The suggestion comes after a warning from the Institute for Fiscal Studies that even with benefits taking £12bn of the cuts burden, reductions to other departments that run public services would be felt keenly by voters.
“The cuts that the Government announces later this year in next month’s Budget and the following Spending Review may turn out to be deliverable,” said Carl Emmerson, the institute’s deputy director, earlier this month.
“But they certainly will not feel like is just 1 per cent being taken out of each area of spending, nor will it require merely ‘£13 billion from departmental savings’ as the Conservative manifesto described.”
A goal to take more from social security could help relieve the pressure on departments but allow the Conservatives to meet their spending plans.

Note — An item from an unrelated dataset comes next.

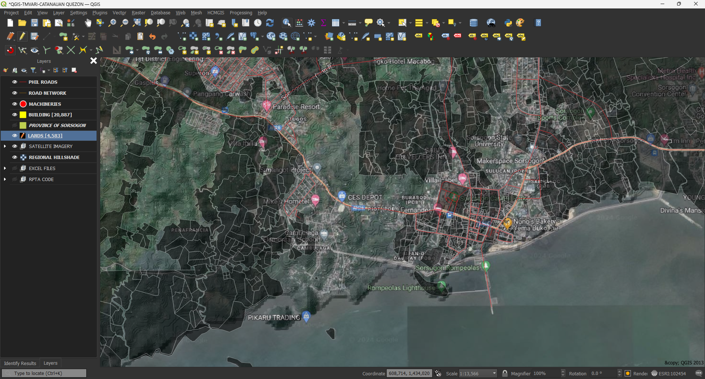The width and height of the screenshot is (705, 379).
Task: Expand the EXCEL FILES group
Action: pos(5,168)
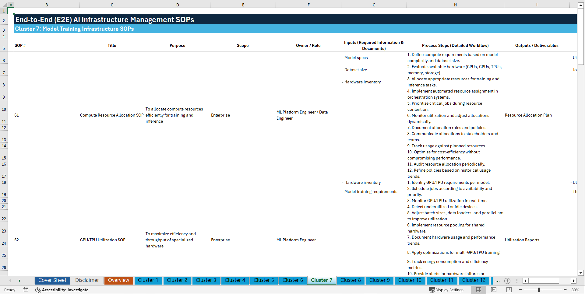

But even existing £12bn benefit cuts would involve “difficult decisions”, the IFS says, with over £10bn yet to be specified even at the lower figure.
Alternatively, officials could be asking the department to identify more savings than needed in order to give ministers more options when choosing which £12bn to cut.
The same programme reported last week that some of the cuts could be made by slashing £5bn from tax credits for working families, hitting 3.7m low-income households.
Before the election the Liberal Democrats leaked documents which appeared to suggest the Conservatives were considering cuts to tax credits and child benefit before the election.
Downing Street dismissed the documents at the time as “scaremongering”; George Osborne and Iain Duncan Smith pledged to make £12bn welfare cuts before the election but would not expand on which cuts they would make.
Officials at the DWP are likely to present ministers with a list of “very, highly or extremely controversial” potential cuts to child benefits, according to documents leaked to the Guardian newspaper before the election.
A spokesperson for the Department for Work and Pensions told the Independent: "The Chancellor and the Prime Minister have been very clear about the savings that will need to be made from the welfare budget on numerous occasions".